DOI: 10.3390/biomedinformatics6040039 ISSN: 2673-7426

Automatic Interpretation of RPR Tests Using Lightweight Hybrid Architectures for Binary and Ternary Classification: A Preliminary, Single-Device Proof-of-Concept Study

Enmanuel Abilheira, Bruno Silva, Ljiljana Dukanovic, Afonso Pinheiro, Vitor Carvalho

This study evaluates a lightweight, edge-deployable artificial intelligence pipeline to assist, not replace, trained human readers in the classification of RPR test reactions. Two separate and non-directly comparable experimental configurations were investigated: a binary task (Reactive vs. Non-Reactive) using 243 original images and a ternary task (Reactive, Minimally Reactive, Non-Reactive) using a distinct dataset of 293 original images. Because the datasets were acquired using a single device and laboratory protocol, and because deterministic augmentation generates highly correlated transformations rather than independent clinical samples, the reported results should be interpreted as preliminary internal evidence of feasibility rather than proof of clinical generalizability. In the augmented internal test evaluation, the binary model achieved 99.98% accuracy (25,137/25,200), while the ternary model achieved 91.12% accuracy (14,417/15,822).

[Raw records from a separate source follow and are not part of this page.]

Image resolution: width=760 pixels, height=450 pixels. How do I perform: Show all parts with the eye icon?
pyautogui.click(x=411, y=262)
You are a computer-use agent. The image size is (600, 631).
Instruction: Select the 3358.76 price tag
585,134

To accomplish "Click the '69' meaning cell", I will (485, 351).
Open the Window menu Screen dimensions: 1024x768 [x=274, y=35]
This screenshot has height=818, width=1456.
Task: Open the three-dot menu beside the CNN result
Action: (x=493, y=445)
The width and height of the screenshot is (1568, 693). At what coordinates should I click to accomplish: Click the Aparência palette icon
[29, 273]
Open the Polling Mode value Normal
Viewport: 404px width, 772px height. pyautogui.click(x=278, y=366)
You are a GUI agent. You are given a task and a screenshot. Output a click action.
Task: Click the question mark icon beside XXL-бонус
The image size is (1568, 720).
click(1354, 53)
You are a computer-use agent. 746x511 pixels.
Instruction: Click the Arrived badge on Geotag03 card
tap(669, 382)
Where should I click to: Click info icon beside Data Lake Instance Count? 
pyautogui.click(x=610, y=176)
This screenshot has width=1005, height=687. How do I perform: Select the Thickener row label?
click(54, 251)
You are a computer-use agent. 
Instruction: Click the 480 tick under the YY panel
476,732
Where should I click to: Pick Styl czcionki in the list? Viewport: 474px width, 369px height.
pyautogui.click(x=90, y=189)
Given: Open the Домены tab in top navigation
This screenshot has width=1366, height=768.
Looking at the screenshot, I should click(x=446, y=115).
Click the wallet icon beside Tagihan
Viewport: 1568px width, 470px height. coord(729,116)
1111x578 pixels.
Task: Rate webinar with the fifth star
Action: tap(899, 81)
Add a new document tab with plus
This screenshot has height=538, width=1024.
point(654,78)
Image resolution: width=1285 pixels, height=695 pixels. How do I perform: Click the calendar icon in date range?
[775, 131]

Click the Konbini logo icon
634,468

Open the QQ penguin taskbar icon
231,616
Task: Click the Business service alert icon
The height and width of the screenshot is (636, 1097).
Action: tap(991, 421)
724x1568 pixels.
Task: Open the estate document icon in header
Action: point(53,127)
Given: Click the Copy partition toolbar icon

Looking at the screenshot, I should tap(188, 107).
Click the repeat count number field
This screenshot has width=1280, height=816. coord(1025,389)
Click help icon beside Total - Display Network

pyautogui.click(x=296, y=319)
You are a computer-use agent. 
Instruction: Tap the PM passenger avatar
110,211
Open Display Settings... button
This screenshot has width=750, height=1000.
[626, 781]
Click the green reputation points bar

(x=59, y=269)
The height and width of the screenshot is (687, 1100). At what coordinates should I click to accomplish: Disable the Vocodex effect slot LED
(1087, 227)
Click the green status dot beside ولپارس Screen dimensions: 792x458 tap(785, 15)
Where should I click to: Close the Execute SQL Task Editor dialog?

In the original-image deployment evaluation, binary performance remained 100% (58/58) across FP32, FP16, and INT8; ternary performance was preserved under FP32/FP16 at 95.24% (80/84) but decreased to 76.19% (64/84) after INT8 quantization. An additional stochastic augmentation experiment for ternary INT8 deployment restored performance to 95.24% (80/84) and 0.9444 Macro-F1, but external validation remains mandatory before any clinical adoption.